STORED DATA:
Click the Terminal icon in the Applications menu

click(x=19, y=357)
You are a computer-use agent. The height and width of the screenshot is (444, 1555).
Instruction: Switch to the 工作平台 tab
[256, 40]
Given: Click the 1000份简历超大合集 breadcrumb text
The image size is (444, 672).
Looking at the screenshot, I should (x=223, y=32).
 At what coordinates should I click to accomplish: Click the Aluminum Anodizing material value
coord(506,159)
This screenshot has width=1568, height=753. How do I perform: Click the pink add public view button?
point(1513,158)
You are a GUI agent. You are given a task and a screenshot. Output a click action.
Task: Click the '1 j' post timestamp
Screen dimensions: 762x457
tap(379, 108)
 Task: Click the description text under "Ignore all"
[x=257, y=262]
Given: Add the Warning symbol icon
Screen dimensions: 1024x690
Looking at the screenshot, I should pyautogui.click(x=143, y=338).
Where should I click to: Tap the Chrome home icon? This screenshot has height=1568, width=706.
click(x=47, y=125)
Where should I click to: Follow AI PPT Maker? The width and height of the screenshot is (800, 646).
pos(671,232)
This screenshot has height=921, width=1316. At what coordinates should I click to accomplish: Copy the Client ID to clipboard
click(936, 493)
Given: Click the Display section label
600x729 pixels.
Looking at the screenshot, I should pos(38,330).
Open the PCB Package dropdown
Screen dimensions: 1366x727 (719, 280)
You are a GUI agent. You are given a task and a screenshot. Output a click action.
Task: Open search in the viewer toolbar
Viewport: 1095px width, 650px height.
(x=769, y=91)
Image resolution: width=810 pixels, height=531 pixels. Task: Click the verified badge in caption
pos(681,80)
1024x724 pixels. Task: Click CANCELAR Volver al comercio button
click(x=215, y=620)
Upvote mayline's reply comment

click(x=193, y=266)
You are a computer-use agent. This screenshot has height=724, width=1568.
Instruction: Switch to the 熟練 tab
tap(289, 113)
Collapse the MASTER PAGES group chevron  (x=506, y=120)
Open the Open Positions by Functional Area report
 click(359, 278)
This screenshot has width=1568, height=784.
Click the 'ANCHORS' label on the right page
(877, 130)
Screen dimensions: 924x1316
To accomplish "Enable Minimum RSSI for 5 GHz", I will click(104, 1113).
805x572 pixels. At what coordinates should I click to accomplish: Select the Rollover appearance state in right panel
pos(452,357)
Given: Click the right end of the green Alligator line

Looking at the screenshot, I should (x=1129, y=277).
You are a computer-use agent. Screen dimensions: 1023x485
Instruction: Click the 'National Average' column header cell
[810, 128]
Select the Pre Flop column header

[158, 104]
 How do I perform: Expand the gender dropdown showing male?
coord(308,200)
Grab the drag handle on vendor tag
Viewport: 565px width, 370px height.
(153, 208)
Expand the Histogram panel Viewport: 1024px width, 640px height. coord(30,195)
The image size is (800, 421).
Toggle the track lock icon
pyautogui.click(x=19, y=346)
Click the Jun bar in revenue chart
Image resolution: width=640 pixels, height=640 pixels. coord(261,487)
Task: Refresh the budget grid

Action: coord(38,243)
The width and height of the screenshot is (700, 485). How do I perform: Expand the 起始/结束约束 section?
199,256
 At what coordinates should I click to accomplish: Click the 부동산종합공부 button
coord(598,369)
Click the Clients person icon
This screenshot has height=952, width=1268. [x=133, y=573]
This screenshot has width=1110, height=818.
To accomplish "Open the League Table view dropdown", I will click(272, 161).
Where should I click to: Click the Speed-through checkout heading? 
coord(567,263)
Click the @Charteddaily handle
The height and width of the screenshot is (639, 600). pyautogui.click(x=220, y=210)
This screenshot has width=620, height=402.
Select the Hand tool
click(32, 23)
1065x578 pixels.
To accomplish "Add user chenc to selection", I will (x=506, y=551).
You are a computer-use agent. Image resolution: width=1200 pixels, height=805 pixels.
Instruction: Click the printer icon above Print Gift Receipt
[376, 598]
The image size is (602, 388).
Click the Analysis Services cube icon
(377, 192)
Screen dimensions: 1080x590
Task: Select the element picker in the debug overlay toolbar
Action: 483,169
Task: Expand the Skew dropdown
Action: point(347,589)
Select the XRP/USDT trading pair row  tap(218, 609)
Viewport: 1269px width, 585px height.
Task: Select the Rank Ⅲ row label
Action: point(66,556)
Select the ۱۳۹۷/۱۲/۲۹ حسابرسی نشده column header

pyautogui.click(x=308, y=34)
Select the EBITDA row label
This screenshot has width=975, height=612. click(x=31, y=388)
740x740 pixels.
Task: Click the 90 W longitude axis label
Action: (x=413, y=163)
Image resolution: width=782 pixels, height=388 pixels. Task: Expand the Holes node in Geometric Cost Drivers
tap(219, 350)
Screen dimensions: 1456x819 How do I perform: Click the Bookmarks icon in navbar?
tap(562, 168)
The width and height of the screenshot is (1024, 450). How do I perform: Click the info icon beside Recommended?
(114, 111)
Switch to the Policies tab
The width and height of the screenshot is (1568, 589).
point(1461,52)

WHAT NEEDS TO BE DONE: Copy every line of the listing that contains the word "computer".

ANSWER:
You are a computer-use agent. The height and width of the screenshot is (444, 1555).
You are a computer-use agent. This screenshot has height=724, width=1568.
You are a computer-use agent. Screen dimensions: 1023x485
You are a computer-use agent. Image resolution: width=1200 pixels, height=805 pixels.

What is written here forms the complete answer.